The nurse called from the hospital yesterday to review my medical history, etc. and really put my mind at ease when we discussed my past vasovagal response.  She noted on my file for them not to place the i.v. in my hand, but in my arm rather.  What a huge answer to prayer this was!!  I really did not want to pass out again in pre-op, like I did previously with another surgery.  This offers a great deal of peace of mind for me and is so comforting to know they will respect my wishes.  Of course, I may have to remind the pre-op nurse of this on the morning of my surgery, but now I feel comfortable making my preference known and knowing they can accommodate it.

It is never a good feeling being out of control and that is exactly what a vasovagal response is.  It’s an involuntary reaction to pain or a situation that your physical body wants to escape.  And so, you pass out – sort of a self-preservation response.  So, I’m very glad to remove this scenario from possibly reoccurring altogether.

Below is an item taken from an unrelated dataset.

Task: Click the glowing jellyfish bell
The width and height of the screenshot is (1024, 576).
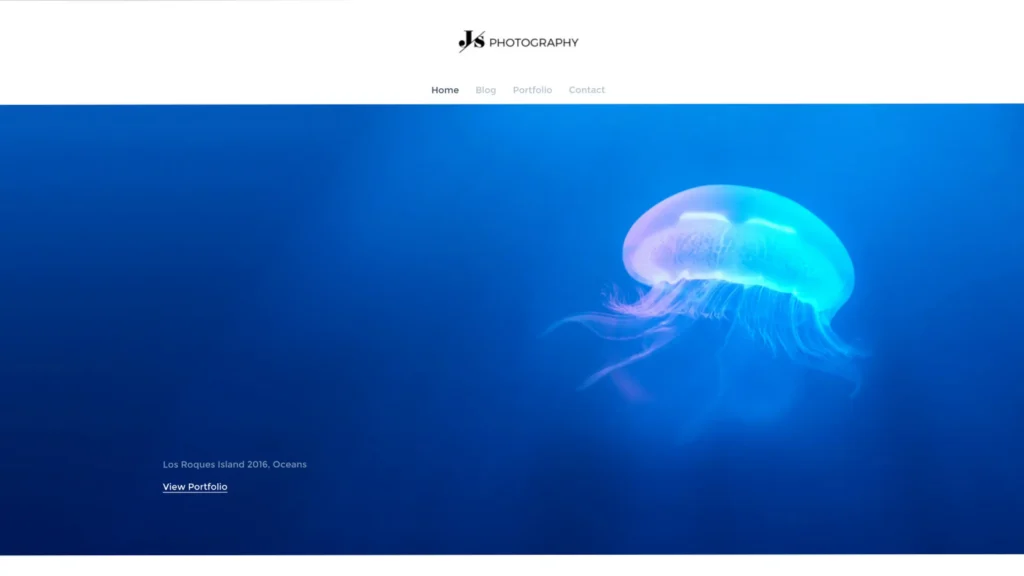Action: tap(738, 245)
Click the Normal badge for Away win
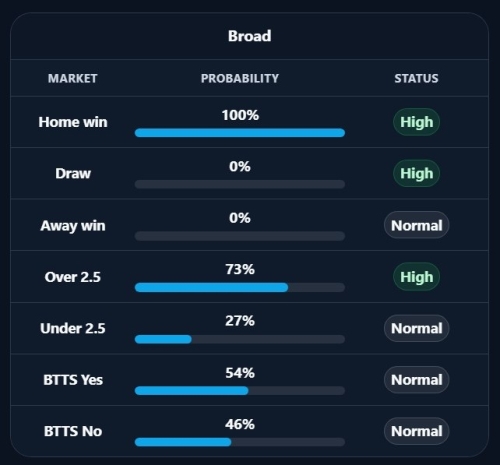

I’m so looking forward to feeling better!  I’ve been trying to reassure my kids (16 & 18) that this is a very routine surgery and I may be home the same day, etc.  They’ve been so concerned about me but I think they’re relaxing a little now.  I hope so.  I don’t want them to worry.  First of all, I know ultimately I’m in God’s hands and there is a great peace knowing that!  Secondly, I believe the surgeon is highly skilled and the hospital is very competent.  So, I believe my surgery should go smoothly and I’ll be on the mend very shortly.  This time next week, my body will be in the healing phase! Praise the Lord for that!

Then, I will recover for a couple months and have a hysterectomy.  (glutton for punishment, huh?)  Again, while I’m not looking forward to the surgery itself, I am excited about my recovery.  2016 will be a humdinger of a year but I know that God is walking beside me each step of the way and that gives me great peace!  I also am confident that He is working ALL things together for my good and His glory!  (Romans 8:28)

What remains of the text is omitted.